* [Brief]:
Skip every picture, and output exactly the lines starting at the one with "Task: Select the Purebred percentage readout" and running through the last line of the material below.

* [Data for processing]:

-*-*-

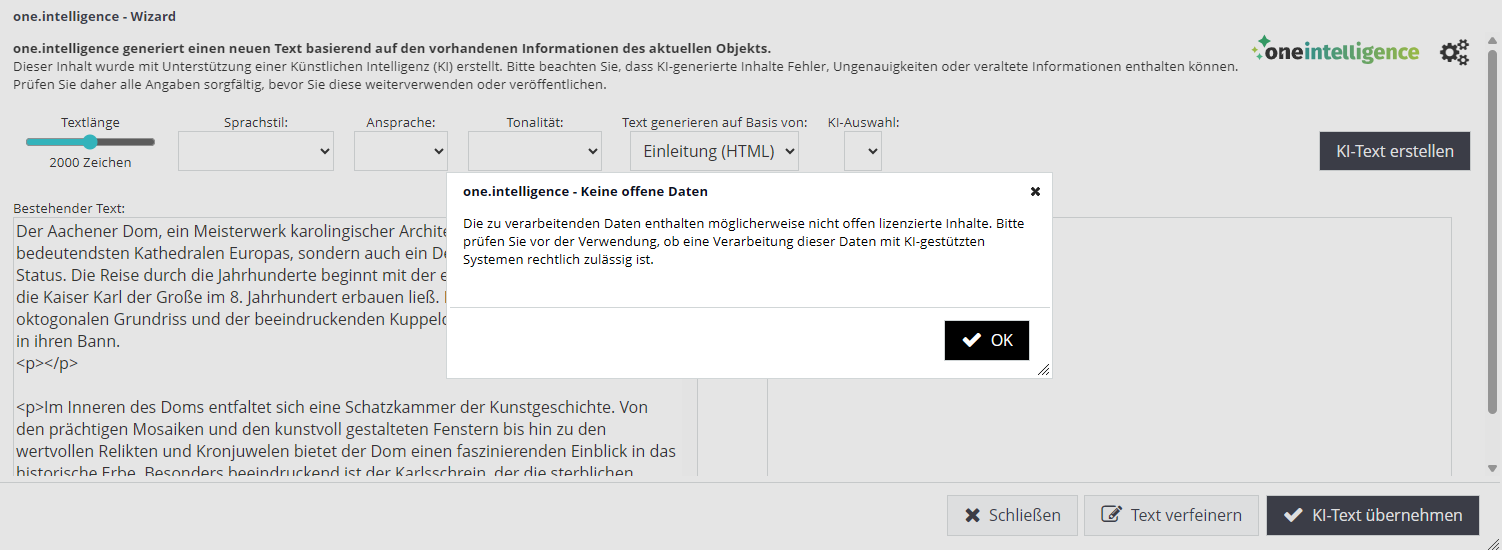Viewport: 1502px width, 550px height.
Task: Close the 'Keine offene Daten' dialog with X
Action: [x=1035, y=191]
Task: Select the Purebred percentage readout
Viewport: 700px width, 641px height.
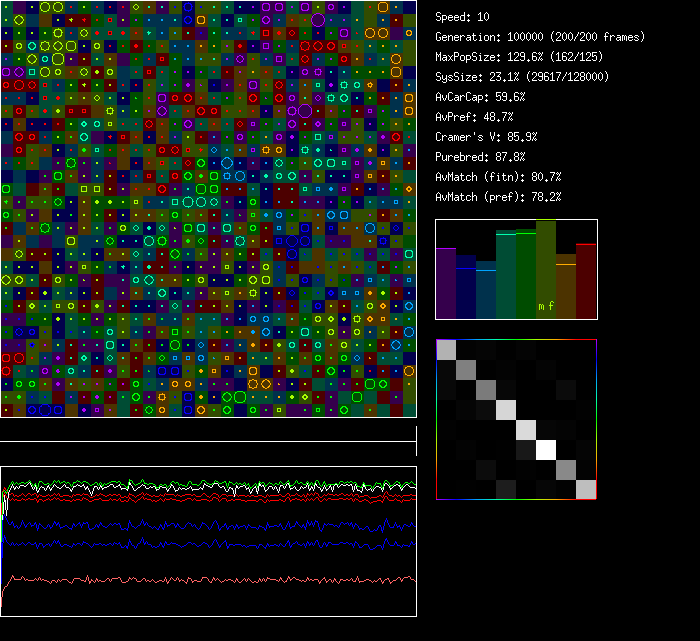Action: (x=480, y=157)
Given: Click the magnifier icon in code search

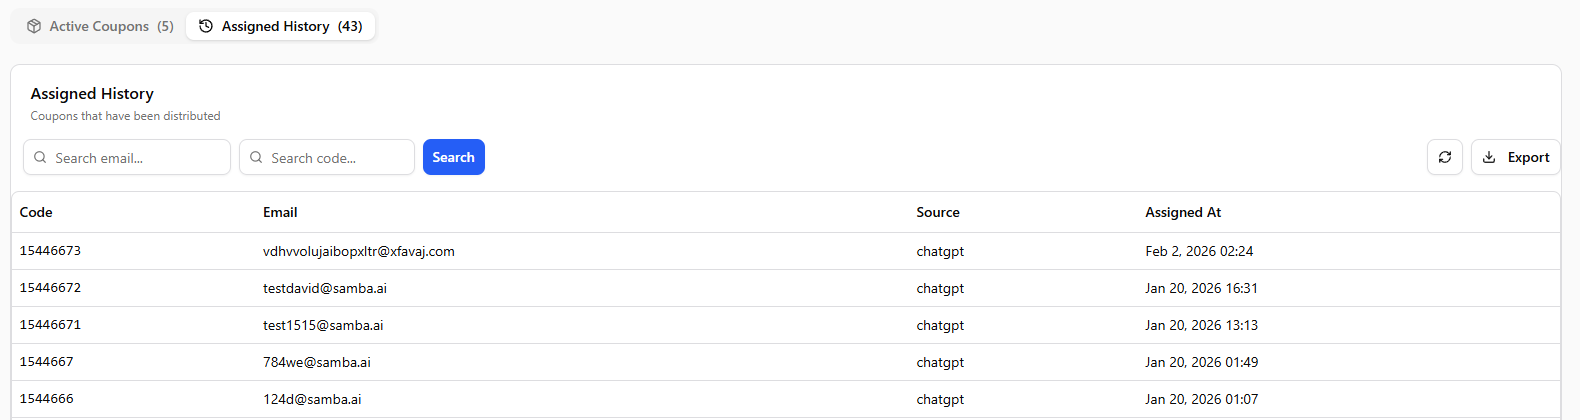Looking at the screenshot, I should pos(256,157).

-*-*-

* [Response below]:
Task: Select the Purebred percentage readout
Viewport: 700px width, 641px height.
Action: (x=480, y=157)
Given: Click the magnifier icon in code search

Looking at the screenshot, I should pos(256,157).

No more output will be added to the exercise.